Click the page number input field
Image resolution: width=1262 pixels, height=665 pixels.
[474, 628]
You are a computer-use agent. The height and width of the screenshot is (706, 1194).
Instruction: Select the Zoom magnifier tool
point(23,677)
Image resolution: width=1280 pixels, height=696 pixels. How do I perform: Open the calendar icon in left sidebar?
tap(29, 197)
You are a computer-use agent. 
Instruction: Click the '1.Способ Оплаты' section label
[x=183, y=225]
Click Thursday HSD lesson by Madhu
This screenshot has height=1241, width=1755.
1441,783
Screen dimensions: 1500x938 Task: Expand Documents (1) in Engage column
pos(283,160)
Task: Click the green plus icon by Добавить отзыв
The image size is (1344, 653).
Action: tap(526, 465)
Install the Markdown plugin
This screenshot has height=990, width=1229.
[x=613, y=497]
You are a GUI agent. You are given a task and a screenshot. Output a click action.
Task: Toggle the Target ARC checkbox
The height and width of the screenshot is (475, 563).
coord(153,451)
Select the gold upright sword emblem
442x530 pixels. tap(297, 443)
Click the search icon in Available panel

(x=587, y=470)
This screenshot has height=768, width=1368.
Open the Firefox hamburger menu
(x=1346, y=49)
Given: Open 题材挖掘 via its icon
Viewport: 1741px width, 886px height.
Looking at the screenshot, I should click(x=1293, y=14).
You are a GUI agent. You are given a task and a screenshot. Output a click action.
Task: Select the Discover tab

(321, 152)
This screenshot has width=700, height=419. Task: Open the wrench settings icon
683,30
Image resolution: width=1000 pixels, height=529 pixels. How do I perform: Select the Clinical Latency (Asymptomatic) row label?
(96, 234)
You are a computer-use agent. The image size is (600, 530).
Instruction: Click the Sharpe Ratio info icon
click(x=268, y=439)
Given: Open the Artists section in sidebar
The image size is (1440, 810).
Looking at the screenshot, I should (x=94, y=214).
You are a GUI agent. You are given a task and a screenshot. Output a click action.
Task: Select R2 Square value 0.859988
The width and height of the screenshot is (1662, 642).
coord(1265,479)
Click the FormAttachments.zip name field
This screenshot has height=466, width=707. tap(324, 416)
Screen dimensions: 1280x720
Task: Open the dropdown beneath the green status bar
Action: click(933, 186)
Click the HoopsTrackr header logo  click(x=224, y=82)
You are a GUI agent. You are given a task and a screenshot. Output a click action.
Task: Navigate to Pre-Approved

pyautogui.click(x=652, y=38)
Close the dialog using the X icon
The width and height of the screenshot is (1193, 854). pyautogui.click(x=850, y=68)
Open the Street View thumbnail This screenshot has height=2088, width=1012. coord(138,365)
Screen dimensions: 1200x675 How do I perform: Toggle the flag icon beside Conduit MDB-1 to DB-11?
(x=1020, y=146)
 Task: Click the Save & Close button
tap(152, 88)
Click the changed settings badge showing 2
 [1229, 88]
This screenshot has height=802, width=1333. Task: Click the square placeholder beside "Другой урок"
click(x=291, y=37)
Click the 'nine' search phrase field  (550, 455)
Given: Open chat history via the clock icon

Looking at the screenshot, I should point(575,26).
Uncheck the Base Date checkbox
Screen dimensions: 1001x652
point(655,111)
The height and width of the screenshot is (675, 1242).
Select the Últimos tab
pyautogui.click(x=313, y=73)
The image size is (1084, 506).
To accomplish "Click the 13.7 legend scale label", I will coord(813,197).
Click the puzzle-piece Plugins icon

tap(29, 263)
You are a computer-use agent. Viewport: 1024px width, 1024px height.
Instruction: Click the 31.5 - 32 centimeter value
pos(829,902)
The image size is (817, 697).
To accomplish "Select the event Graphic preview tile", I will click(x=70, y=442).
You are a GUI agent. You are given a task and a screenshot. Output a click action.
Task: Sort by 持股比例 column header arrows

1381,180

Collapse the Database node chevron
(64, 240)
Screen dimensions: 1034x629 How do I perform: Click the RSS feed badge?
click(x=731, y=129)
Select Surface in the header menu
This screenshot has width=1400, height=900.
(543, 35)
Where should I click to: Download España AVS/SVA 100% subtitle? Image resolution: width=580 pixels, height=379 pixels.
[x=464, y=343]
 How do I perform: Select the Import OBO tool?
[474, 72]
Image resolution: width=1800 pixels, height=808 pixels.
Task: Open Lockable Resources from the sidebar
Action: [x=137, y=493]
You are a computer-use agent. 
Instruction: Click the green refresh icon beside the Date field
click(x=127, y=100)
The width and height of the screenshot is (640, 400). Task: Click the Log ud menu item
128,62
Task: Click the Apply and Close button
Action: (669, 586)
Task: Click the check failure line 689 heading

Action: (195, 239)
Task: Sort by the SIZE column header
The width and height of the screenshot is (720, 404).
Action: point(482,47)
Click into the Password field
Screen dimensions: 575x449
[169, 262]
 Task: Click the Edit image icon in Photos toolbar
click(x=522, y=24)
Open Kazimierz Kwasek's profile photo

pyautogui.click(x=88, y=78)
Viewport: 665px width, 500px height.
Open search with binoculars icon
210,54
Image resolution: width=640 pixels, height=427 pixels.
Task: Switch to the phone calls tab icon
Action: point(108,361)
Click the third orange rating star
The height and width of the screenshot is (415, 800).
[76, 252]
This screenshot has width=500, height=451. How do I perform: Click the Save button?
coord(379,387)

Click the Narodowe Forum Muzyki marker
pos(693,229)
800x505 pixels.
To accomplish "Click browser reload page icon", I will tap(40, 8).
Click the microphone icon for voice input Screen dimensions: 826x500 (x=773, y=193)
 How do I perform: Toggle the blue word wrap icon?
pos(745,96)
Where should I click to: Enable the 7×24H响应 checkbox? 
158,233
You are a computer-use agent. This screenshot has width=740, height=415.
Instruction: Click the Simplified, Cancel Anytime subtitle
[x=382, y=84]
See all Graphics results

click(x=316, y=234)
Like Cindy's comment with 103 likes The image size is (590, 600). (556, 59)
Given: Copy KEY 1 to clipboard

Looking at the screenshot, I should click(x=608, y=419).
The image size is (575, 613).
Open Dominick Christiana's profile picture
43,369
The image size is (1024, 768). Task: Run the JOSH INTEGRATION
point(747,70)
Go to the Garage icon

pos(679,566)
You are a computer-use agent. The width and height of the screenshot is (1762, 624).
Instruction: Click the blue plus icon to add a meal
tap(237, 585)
+++++
• [Task to carry out] With no words changed, transcribe the records above.

• [Response]
Click the page number input field
Image resolution: width=1262 pixels, height=665 pixels.
[474, 628]
You are a computer-use agent. The height and width of the screenshot is (706, 1194).
Instruction: Select the Zoom magnifier tool
point(23,677)
Image resolution: width=1280 pixels, height=696 pixels. How do I perform: Open the calendar icon in left sidebar?
tap(29, 197)
You are a computer-use agent. 
Instruction: Click the '1.Способ Оплаты' section label
[x=183, y=225]
Click Thursday HSD lesson by Madhu
This screenshot has height=1241, width=1755.
1441,783
Screen dimensions: 1500x938 Task: Expand Documents (1) in Engage column
pos(283,160)
Task: Click the green plus icon by Добавить отзыв
The image size is (1344, 653).
Action: tap(526, 465)
Install the Markdown plugin
This screenshot has height=990, width=1229.
[x=613, y=497]
You are a GUI agent. You are given a task and a screenshot. Output a click action.
Task: Toggle the Target ARC checkbox
The height and width of the screenshot is (475, 563).
coord(153,451)
Select the gold upright sword emblem
442x530 pixels. tap(297, 443)
Click the search icon in Available panel

(x=587, y=470)
This screenshot has height=768, width=1368.
Open the Firefox hamburger menu
(x=1346, y=49)
Given: Open 题材挖掘 via its icon
Viewport: 1741px width, 886px height.
Looking at the screenshot, I should click(x=1293, y=14).
You are a GUI agent. You are given a task and a screenshot. Output a click action.
Task: Select the Discover tab

(321, 152)
This screenshot has width=700, height=419. Task: Open the wrench settings icon
683,30
Image resolution: width=1000 pixels, height=529 pixels. How do I perform: Select the Clinical Latency (Asymptomatic) row label?
(96, 234)
You are a computer-use agent. The image size is (600, 530).
Instruction: Click the Sharpe Ratio info icon
click(x=268, y=439)
Given: Open the Artists section in sidebar
The image size is (1440, 810).
Looking at the screenshot, I should (x=94, y=214).
You are a GUI agent. You are given a task and a screenshot. Output a click action.
Task: Select R2 Square value 0.859988
The width and height of the screenshot is (1662, 642).
coord(1265,479)
Click the FormAttachments.zip name field
This screenshot has height=466, width=707. tap(324, 416)
Screen dimensions: 1280x720
Task: Open the dropdown beneath the green status bar
Action: click(933, 186)
Click the HoopsTrackr header logo  click(x=224, y=82)
You are a GUI agent. You are given a task and a screenshot. Output a click action.
Task: Navigate to Pre-Approved

pyautogui.click(x=652, y=38)
Close the dialog using the X icon
The width and height of the screenshot is (1193, 854). pyautogui.click(x=850, y=68)
Open the Street View thumbnail This screenshot has height=2088, width=1012. coord(138,365)
Screen dimensions: 1200x675 How do I perform: Toggle the flag icon beside Conduit MDB-1 to DB-11?
(x=1020, y=146)
 Task: Click the Save & Close button
tap(152, 88)
Click the changed settings badge showing 2
 [1229, 88]
This screenshot has height=802, width=1333. Task: Click the square placeholder beside "Другой урок"
click(x=291, y=37)
Click the 'nine' search phrase field  (550, 455)
Given: Open chat history via the clock icon

Looking at the screenshot, I should point(575,26).
Uncheck the Base Date checkbox
Screen dimensions: 1001x652
point(655,111)
The height and width of the screenshot is (675, 1242).
Select the Últimos tab
pyautogui.click(x=313, y=73)
The image size is (1084, 506).
To accomplish "Click the 13.7 legend scale label", I will coord(813,197).
Click the puzzle-piece Plugins icon

tap(29, 263)
You are a computer-use agent. Viewport: 1024px width, 1024px height.
Instruction: Click the 31.5 - 32 centimeter value
pos(829,902)
The image size is (817, 697).
To accomplish "Select the event Graphic preview tile", I will click(x=70, y=442).
You are a GUI agent. You are given a task and a screenshot. Output a click action.
Task: Sort by 持股比例 column header arrows

1381,180

Collapse the Database node chevron
(64, 240)
Screen dimensions: 1034x629 How do I perform: Click the RSS feed badge?
click(x=731, y=129)
Select Surface in the header menu
This screenshot has width=1400, height=900.
(543, 35)
Where should I click to: Download España AVS/SVA 100% subtitle? Image resolution: width=580 pixels, height=379 pixels.
[x=464, y=343]
 How do I perform: Select the Import OBO tool?
[474, 72]
Image resolution: width=1800 pixels, height=808 pixels.
Task: Open Lockable Resources from the sidebar
Action: [x=137, y=493]
You are a computer-use agent. 
Instruction: Click the green refresh icon beside the Date field
click(x=127, y=100)
The width and height of the screenshot is (640, 400). Task: Click the Log ud menu item
128,62
Task: Click the Apply and Close button
Action: (669, 586)
Task: Click the check failure line 689 heading

Action: (195, 239)
Task: Sort by the SIZE column header
The width and height of the screenshot is (720, 404).
Action: point(482,47)
Click into the Password field
Screen dimensions: 575x449
[169, 262]
 Task: Click the Edit image icon in Photos toolbar
click(x=522, y=24)
Open Kazimierz Kwasek's profile photo

pyautogui.click(x=88, y=78)
Viewport: 665px width, 500px height.
Open search with binoculars icon
210,54
Image resolution: width=640 pixels, height=427 pixels.
Task: Switch to the phone calls tab icon
Action: point(108,361)
Click the third orange rating star
The height and width of the screenshot is (415, 800).
[76, 252]
This screenshot has width=500, height=451. How do I perform: Click the Save button?
coord(379,387)

Click the Narodowe Forum Muzyki marker
pos(693,229)
800x505 pixels.
To accomplish "Click browser reload page icon", I will tap(40, 8).
Click the microphone icon for voice input Screen dimensions: 826x500 (x=773, y=193)
 How do I perform: Toggle the blue word wrap icon?
pos(745,96)
Where should I click to: Enable the 7×24H响应 checkbox? 
158,233
You are a computer-use agent. This screenshot has width=740, height=415.
Instruction: Click the Simplified, Cancel Anytime subtitle
[x=382, y=84]
See all Graphics results

click(x=316, y=234)
Like Cindy's comment with 103 likes The image size is (590, 600). (556, 59)
Given: Copy KEY 1 to clipboard

Looking at the screenshot, I should click(x=608, y=419).
The image size is (575, 613).
Open Dominick Christiana's profile picture
43,369
The image size is (1024, 768). Task: Run the JOSH INTEGRATION
point(747,70)
Go to the Garage icon

pos(679,566)
You are a computer-use agent. The width and height of the screenshot is (1762, 624).
Instruction: Click the blue plus icon to add a meal
tap(237, 585)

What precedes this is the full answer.